Gas will be sufficient, but it won’t be cheap
“We may have enough natural gas, but we’ll pay dearly for it,” is the consensus in Greece as far as the country’s fuel’s sufficiency is concerned.
This is an issue of growing significance in Europe, as the winter period begins with low reserves, a reduced flow from Russia and much of the available liquefied natural gas heading to Asian markets, where demand is huge.
Greece’s Regulatory Authority for Energy (RAE) and gas grid operator DESFA consider the quantities arriving in the country via pipelines from Russia and Azerbaijan as secure.
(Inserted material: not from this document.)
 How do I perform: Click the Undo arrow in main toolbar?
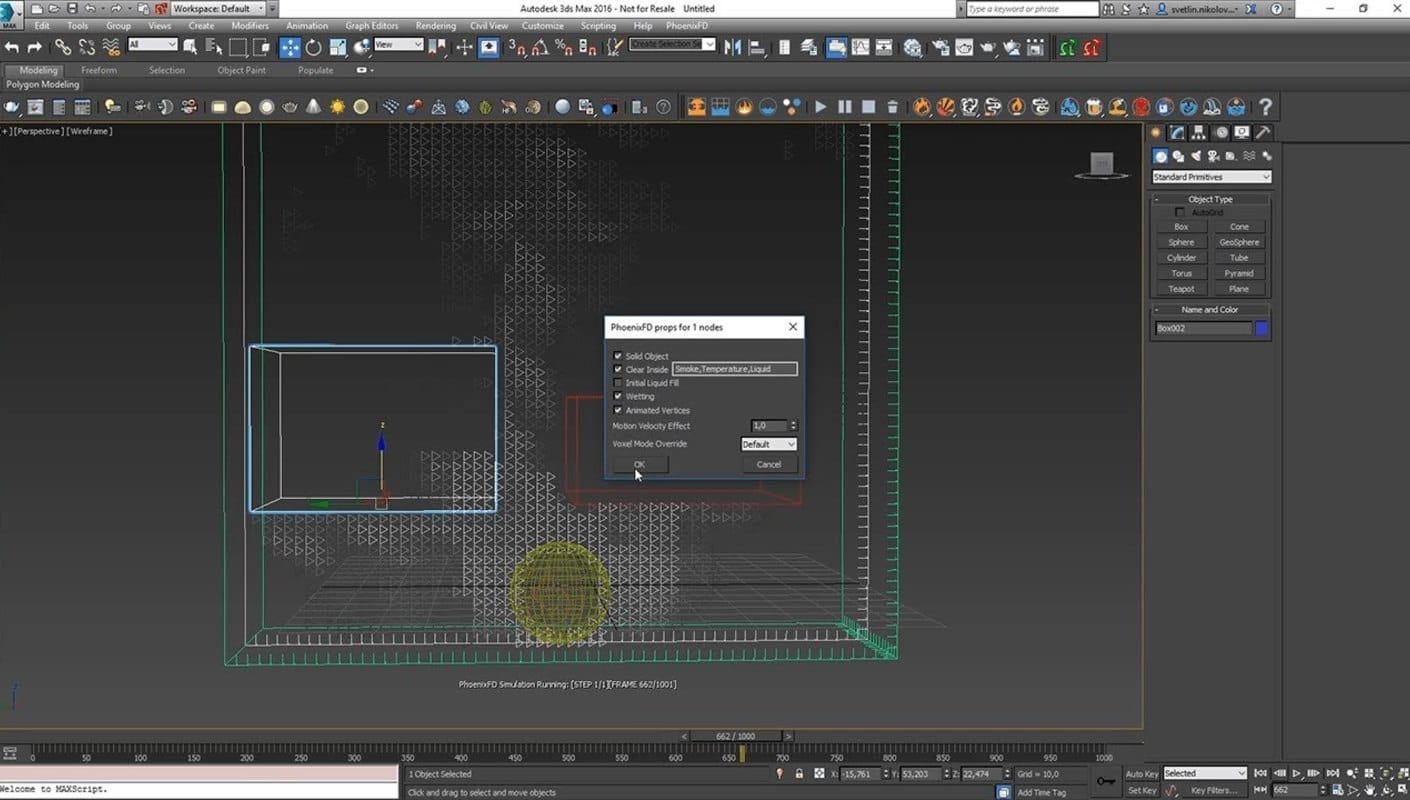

In the first eight months of 2021 those sources accounted for 67% of domestic demand – 13.76% higher than in the same period last year.
The Greek market may have been bolstered by the operation of the Trans Adriatic Pipeline, via which 1 billion cubic meters of gas is transmitted annually, but it is also exposed to the unstable and very expensive LNG market (33-37%); this forces the competent authorities to remain alert, even if they don’t see any problem for now.
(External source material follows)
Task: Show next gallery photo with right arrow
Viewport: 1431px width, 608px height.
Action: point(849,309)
Authorities say the gas loads scheduled up to November are absolutely safeguarded; they also stress there will be normal supply from the spot market, where gas quantities can be found as long as one is willing to pay good money for them.
The situation regarding the local market sufficiency will likely be assessed during the week at a RAE meeting with DESFA and electricity grid operator ADMIE, as power market sufficiency depends on that of natural gas given that 40% of electricity output relies on gas.
The cost of an LNG load has soared from $20 million last year to $90-100 million. During the summer one company in the sector decided to cancel an order due to the high rates, while others resorted to sharing orders in order to cut costs – this is a trend that is expected to dominate the market in the coming months, until rates subside.
Predictably, the high LNG rates have led to shifts in the local gas market, with companies resorting to cheaper contracts wholesalers offer, as they also have the fuel through pipelines, such as DEPA, Mytilineos and the Copelouzos Group.
LNG’s share soared in 2020 due to its low rates, but it has now dropped significantly with the change in rates.